Эриксон мог прекратить наказание после того, как Кристи «сдалась», но он продолжал, пока она не сказала «я хочу». Это означало, что нормы социально желательного поведения стали ее внутренними нормами. В этом рассказе Эриксон яснее, чем кто-либо, показывает процесс развития совести или суперэго.
Он также подчеркивает необходимость «определения границ дозволенного» с самого раннего возраста. Благодаря тому, что это «сильное и надежное» дисциплинирующее воздействие, от которого исходило одновременно чувство силы и безопасности, было использовано в раннем возрасте, в дальнейшем понадобилось наказывать Кристи только два раза за пятнадцать лет. Ранний урок был прекрасно выучен.
У детей короткая памятью но я отлично запоминаю, что они делали или говорили.
Роберт однажды заявил: «Я достаточно взрослый, большой и сильный, чтобы каждый вечер выносить мусор».
Я выразил сомнение в этом, но он горячо защищал свою точку зрения. Тогда я сказал: «Хорошо, со следующего понедельника мы попробуем».

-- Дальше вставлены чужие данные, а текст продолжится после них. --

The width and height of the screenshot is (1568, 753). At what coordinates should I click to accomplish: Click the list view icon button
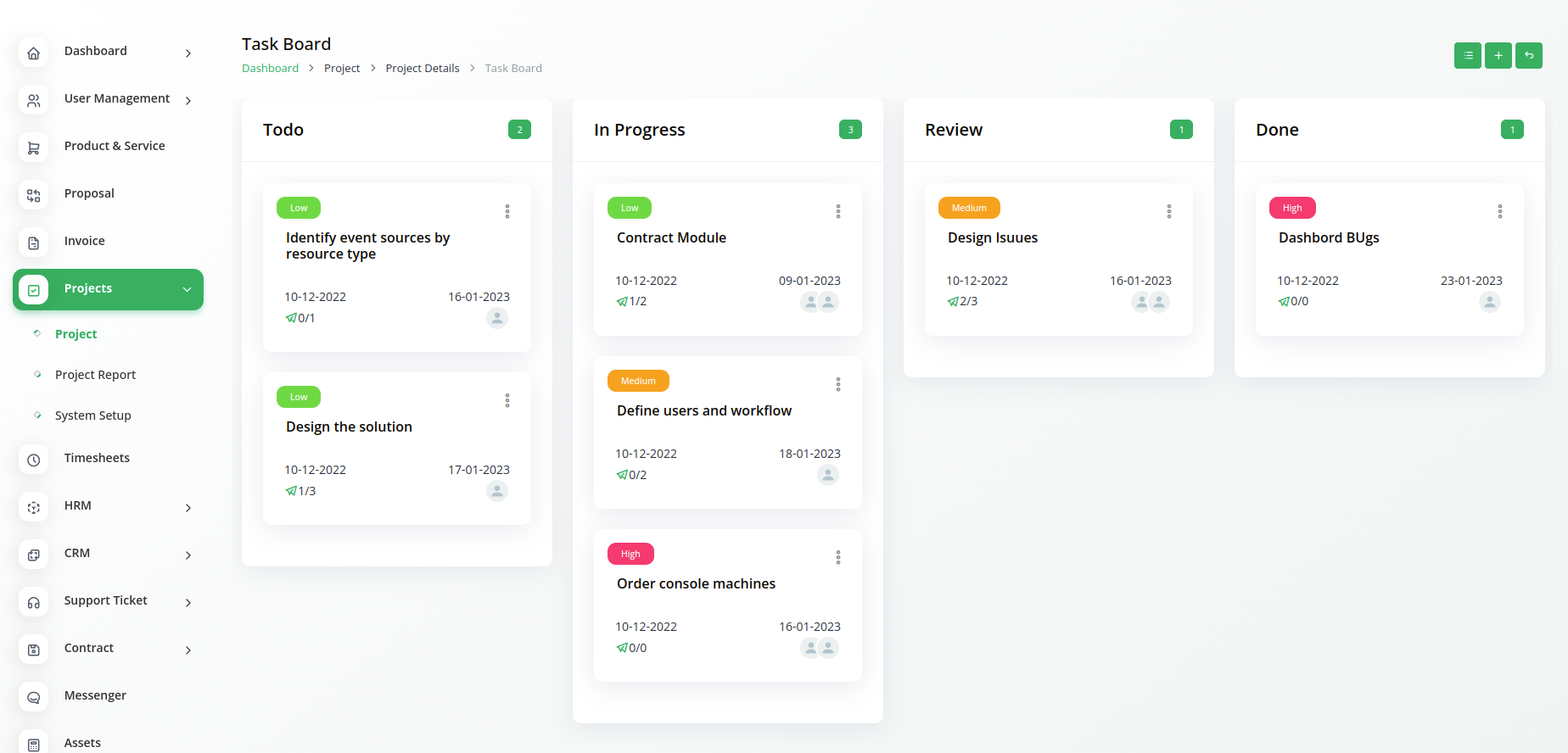(x=1467, y=55)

Он вынес мусор в понедельник, во вторник, но в среду забыл это сделать. В четверг я ему напомнил, и он вынес мусор, но забыл это сделать в пятницу и в субботу. Поэтому в субботу я дал ему возможность как можно больше поиграть в активные игры, которые ему очень понравились, но от которых он устал. И затем, в качестве особого исключения я позволил ему лечь спать так поздно, как он пожелает, В час ночи он сказал: «Пожалуй, я пойду спать».
Я отпустил его спать. По какой-то странной случайности я проснулся в три часа ночи. Я разбудил Роберта и очень извинялся за то, что забыл ему напомнить вынести мусор. Не сделает ли он этого сейчас? И вот, с большой неохотой Роберт оделся. Я еще раз извинился за то, что не напомнил ему и он понес мусор.
Вот он вернулся, разделся, одел пижаму и забрался в кровать. Я был уверен, что он крепко спит. Я снова разбудил его. На этот раз я извинялся еще больше. Я сказал ему, что сам не понимаю, как это мы просмотрели мусор в кухне. Не оденется ли он снова и не вынесет ли этот мусор? Он выбросил его в мусорный ящик у дороги. Он шел обратно глубоко задумавшись и уже дошел до крыльца. Вдруг он рванулся обратно на дорогу к мусорному ящику, чтобы убедиться, что крышка на нем хорошо закрыта.
Войдя в дом, он остановился и окинул взглядом кухню, прежде чем снова лечь в постель. А я все еще продолжал извиняться. Он лег спать и уже больше никогда не забывал выносить мусор.
Фактически, Роберт запомнил этот урок так крепко, что у него вырвался тяжелый вздох, когда я сказал ему, что опишу этот случай в своей книге.